> _WHAT TO WORK ON_
Your response must be made up of each line in the data below that contains the string "sidebar".

- - -

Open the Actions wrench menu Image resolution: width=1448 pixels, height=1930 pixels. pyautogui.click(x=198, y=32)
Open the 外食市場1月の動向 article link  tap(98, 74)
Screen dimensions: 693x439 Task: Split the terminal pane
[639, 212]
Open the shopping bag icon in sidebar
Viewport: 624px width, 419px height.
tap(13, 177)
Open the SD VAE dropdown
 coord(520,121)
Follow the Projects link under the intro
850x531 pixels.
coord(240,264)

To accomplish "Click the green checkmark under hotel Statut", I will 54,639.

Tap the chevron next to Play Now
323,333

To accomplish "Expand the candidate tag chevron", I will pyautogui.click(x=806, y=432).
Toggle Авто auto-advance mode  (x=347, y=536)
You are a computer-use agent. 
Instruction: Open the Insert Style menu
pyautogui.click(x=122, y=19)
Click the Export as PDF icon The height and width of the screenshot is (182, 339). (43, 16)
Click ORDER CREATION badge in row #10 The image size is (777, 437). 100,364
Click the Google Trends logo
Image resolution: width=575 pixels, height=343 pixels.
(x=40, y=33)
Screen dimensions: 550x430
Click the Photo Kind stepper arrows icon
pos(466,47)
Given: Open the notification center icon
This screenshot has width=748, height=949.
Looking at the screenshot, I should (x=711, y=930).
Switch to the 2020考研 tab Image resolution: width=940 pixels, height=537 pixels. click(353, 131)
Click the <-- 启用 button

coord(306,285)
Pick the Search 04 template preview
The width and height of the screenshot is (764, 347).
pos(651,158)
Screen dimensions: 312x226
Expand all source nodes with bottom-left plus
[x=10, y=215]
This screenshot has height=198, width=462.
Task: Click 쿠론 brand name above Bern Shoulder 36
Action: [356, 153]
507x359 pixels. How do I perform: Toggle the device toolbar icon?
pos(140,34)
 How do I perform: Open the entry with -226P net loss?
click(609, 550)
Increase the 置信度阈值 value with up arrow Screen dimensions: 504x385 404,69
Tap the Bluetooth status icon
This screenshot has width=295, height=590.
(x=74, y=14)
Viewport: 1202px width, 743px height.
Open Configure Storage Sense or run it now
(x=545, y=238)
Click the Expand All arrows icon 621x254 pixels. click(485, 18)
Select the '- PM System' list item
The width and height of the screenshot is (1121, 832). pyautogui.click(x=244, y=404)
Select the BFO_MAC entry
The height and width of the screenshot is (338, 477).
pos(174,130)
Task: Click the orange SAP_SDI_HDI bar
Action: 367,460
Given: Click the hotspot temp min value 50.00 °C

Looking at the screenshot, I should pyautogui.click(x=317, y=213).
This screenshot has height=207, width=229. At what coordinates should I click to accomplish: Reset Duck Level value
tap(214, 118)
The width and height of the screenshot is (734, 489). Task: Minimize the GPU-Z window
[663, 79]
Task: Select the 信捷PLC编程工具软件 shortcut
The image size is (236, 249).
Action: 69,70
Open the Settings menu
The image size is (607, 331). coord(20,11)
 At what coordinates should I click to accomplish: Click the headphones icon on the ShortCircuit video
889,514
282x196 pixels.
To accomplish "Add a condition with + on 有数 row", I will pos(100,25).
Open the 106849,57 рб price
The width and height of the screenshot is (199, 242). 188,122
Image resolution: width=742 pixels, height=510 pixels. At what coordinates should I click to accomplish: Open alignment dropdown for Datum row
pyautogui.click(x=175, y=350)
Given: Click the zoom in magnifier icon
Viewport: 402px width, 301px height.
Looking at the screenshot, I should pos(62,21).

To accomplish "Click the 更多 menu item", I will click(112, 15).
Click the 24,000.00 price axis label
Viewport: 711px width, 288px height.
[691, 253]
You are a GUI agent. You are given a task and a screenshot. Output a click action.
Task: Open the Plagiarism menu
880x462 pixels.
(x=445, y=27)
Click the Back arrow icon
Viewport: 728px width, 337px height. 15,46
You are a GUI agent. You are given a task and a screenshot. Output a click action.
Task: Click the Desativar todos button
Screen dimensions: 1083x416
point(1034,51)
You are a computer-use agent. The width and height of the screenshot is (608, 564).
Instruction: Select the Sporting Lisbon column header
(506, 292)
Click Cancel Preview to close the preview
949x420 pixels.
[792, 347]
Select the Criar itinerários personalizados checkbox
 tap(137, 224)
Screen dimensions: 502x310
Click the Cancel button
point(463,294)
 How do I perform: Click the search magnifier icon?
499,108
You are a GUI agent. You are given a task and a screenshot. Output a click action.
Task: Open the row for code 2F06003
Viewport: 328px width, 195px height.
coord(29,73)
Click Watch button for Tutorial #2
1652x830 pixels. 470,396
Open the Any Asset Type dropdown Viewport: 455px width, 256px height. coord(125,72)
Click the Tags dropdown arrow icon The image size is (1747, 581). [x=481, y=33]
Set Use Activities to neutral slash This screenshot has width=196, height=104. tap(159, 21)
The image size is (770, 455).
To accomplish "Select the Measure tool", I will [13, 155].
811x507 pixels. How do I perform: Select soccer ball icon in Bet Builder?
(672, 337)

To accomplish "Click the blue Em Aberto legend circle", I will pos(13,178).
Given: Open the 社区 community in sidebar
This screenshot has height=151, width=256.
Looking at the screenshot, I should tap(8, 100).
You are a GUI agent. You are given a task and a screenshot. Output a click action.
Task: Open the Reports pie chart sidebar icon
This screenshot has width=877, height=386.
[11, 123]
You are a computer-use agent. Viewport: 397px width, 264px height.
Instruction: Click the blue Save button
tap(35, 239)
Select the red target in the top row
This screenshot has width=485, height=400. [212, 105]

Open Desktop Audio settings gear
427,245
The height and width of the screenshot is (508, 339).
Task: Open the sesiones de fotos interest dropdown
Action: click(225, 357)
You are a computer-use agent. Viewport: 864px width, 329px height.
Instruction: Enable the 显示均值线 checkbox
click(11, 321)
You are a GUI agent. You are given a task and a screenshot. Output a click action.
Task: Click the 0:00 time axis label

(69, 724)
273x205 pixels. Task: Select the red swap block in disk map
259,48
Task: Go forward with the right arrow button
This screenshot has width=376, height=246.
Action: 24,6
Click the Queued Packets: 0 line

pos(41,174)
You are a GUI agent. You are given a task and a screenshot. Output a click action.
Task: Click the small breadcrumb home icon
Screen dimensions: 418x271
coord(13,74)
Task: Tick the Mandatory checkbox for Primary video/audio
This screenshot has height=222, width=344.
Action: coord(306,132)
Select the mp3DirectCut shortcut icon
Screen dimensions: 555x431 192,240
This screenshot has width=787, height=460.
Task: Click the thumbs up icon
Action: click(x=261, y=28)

- - -

> _SOLUTION TO THIS EXERCISE_
Open the shopping bag icon in sidebar
Given: Open the 社区 community in sidebar
Task: Open the Reports pie chart sidebar icon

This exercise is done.